The White House made the tape public after nearly a week of discussion about its contents and in the end gave the task of its formal release to the Department of Defense. The tape was available at 11 a.m., an hour after President Bush renounced the 1972 Anti-Ballistic Missile Treaty.

The groundswell for the release began when The Washington Post first disclosed the existence of the tape on Dec. 9, the same day that Vice President Dick Cheney confirmed some of the tape's contents on NBC's "Meet the Press."

The tension built as the United States indicted Zacarias Moussaoui, the first person to be charged as a conspirator in the Sept. 11 plot, and relentlessly bombed the Tora Bora caves of eastern Afghanistan, where Mr. bin Laden is thought to be hiding.

Administration officials said that the timing of the tape's release was designed neither to draw attention from the ABM Treaty withdrawal, nor to intensify public opinion against Mr. bin Laden as the United States attempts to close in on him.

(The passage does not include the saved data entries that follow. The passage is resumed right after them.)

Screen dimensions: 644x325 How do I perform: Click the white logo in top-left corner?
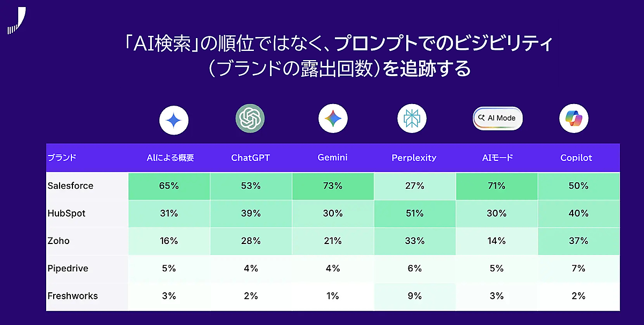pyautogui.click(x=17, y=21)
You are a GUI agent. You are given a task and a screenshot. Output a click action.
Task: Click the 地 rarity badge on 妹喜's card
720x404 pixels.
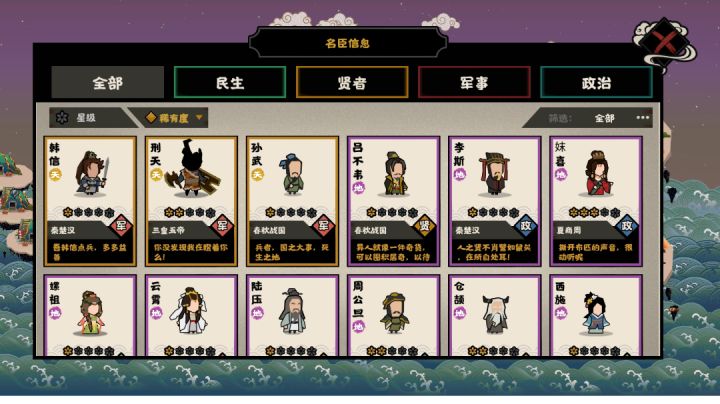[x=561, y=174]
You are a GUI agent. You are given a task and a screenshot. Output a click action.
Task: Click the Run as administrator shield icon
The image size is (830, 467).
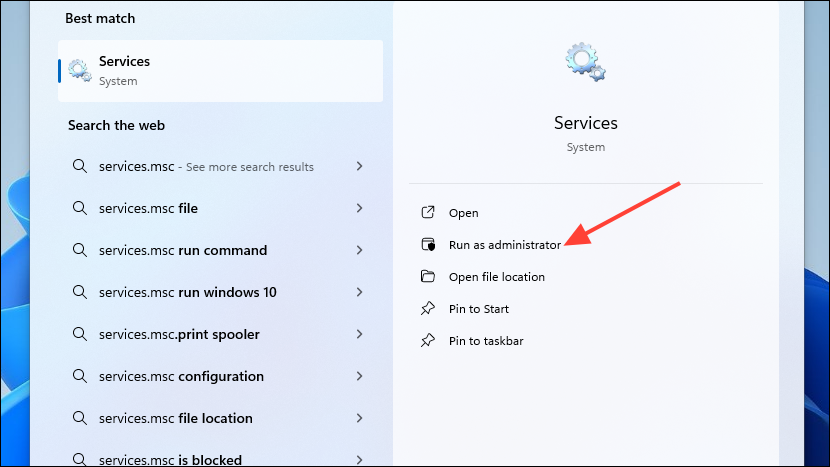428,245
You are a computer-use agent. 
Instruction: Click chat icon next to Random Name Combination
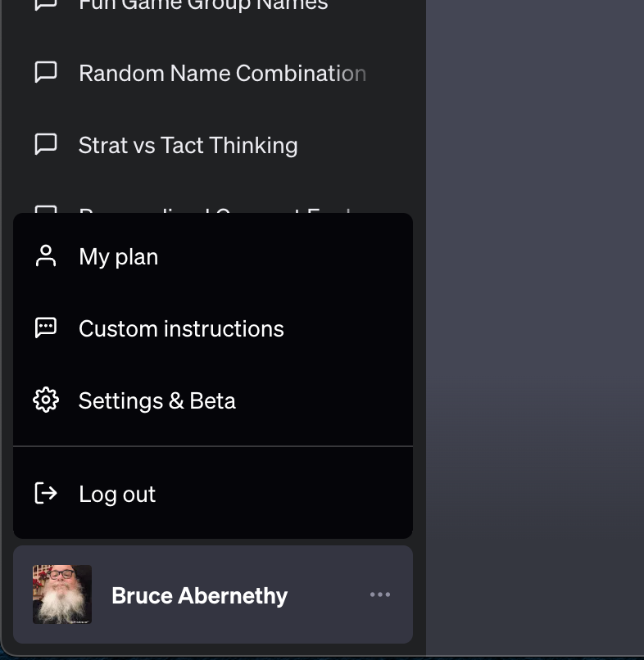click(46, 73)
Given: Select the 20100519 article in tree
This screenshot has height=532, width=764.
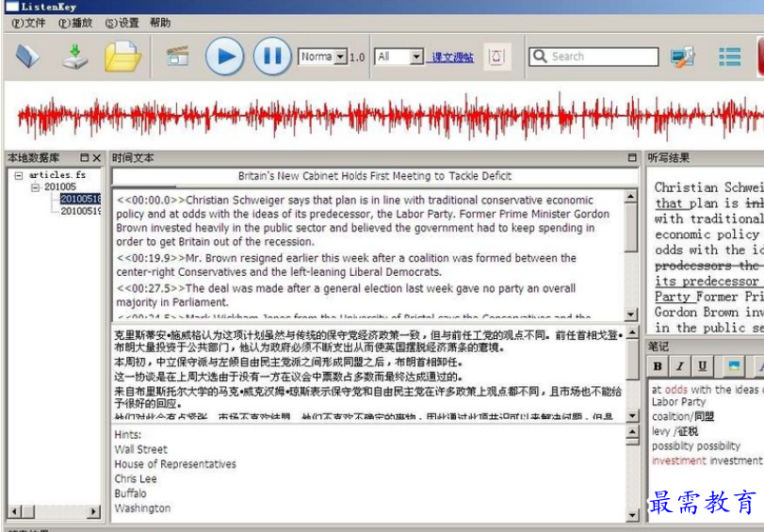Looking at the screenshot, I should (x=80, y=211).
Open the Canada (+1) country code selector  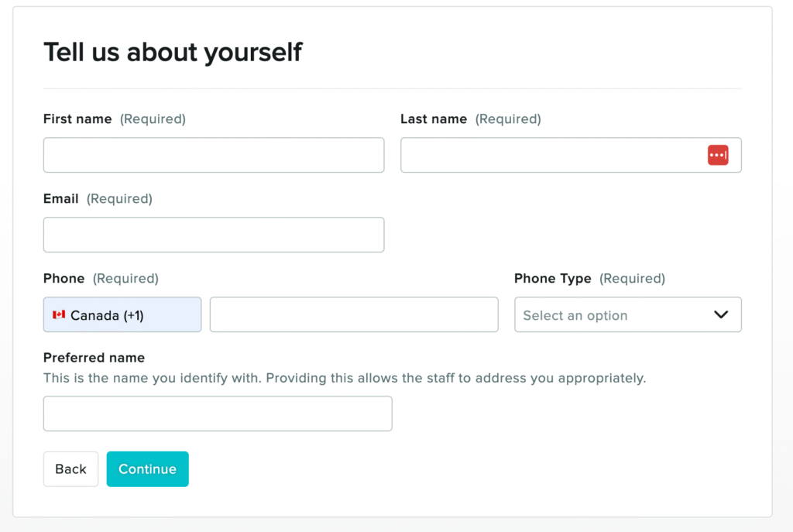122,314
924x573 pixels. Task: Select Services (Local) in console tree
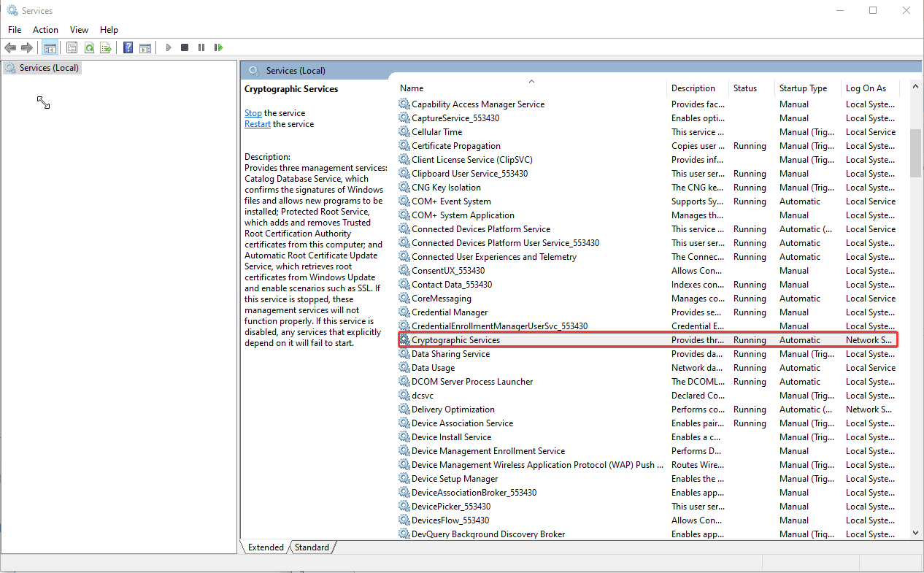click(49, 68)
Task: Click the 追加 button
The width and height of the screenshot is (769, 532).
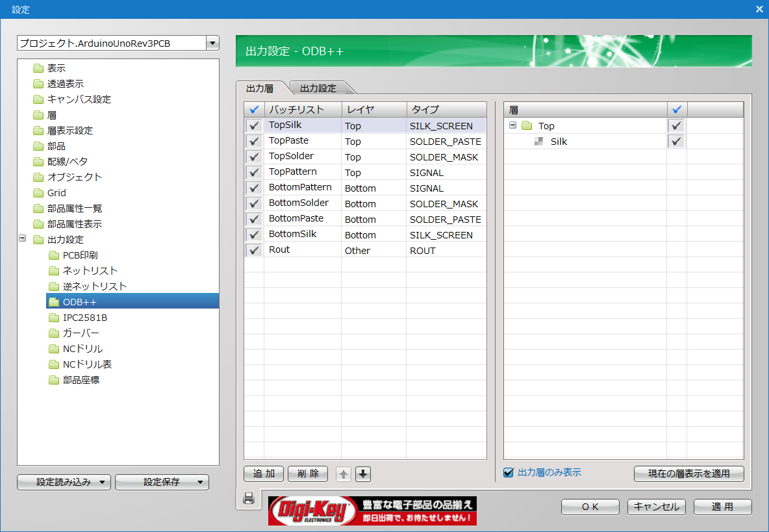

Mr. Fleischer indicated today that the tape was found by people other than Americans. The Taliban abandoned the city in mid-November. "The manner in which the tape was acquired would suggest that people were leaving the house in a real big hurry and left it behind," he said.

The tape was turned over to the C.I.A., which translated it. The president was informed of its existence on Nov. 29, and saw excerpts at the White House during an intelligence briefing on Nov. 30.

Administration officials said that the president wanted to release the tape as soon as he saw it, but with the caveat that it not compromise intelligence gathering and with the requirement that the C.I.A. double- check its authenticity. By Dec. 7, officials said, the C.I.A. had determined that the tape had not been altered and it was of Mr. bin Laden.

At that point, officials said, the government asked at least two independent interpreters to collaborate on another translation of the videotape and compare it with the one done by the United States government. Pentagon officials said those interpreters were George Michael of the Diplomatic Language Service and Kassem M. Wahba, the Arabic language program coordinator of the School of Advanced International Studies at Johns Hopkins University. Pentagon officials said the two versions were virtually identical.

The C.I.A. ran tests to determine whether the tape had been altered and to determine whether the voice matched Mr. bin Laden's on previous videotapes that he himself had released. In every case, officials said, the matches were identical.

Mr. bin Laden appears in the tape with Ayman al-Zawahiri, his top deputy and the former leader of a faction of the Egyptian Islamic Jihad, and Slaiman abou-Ghaithc, a spokesman for Mr. bin Laden.

At one point Mr. bin Laden recites poetry and the men discuss their dreams and those of their friends. Mr. bin Laden recounts, for example, the dream of a year ago from a friend who told him, " `We were playing a soccer game against the Americans. When our team showed up in the field, they were all pilots!' He said: `So I wondered if that was a soccer game or a pilot game?' "

He also recounts the moments when he first heard of the Sept. 11 attacks and apparently mentions where he was. But government officials said that that portion of the tape is inaudible. In the tape, Mr. bin Laden gives a full description of listening to the radio as he and others heard the news that a plane had hit the World Trade Center.

"They were overjoyed when the first plane hit the building, so I said to them: be patient," Mr. bin Laden recounted. Then, he told of hearing that the second tower had been hit, as well as the the Pentagon. He made no mention of the fourth plane, which crashed in a field in Pennsylvania.

Intelligence officials said that they were struck by the unprofessional, home-movie quality of the tape and said its purpose was unclear. One said it did not appear the tape was designed for propaganda purposes or that Mr. bin Laden intended it for viewing outside his inner circle.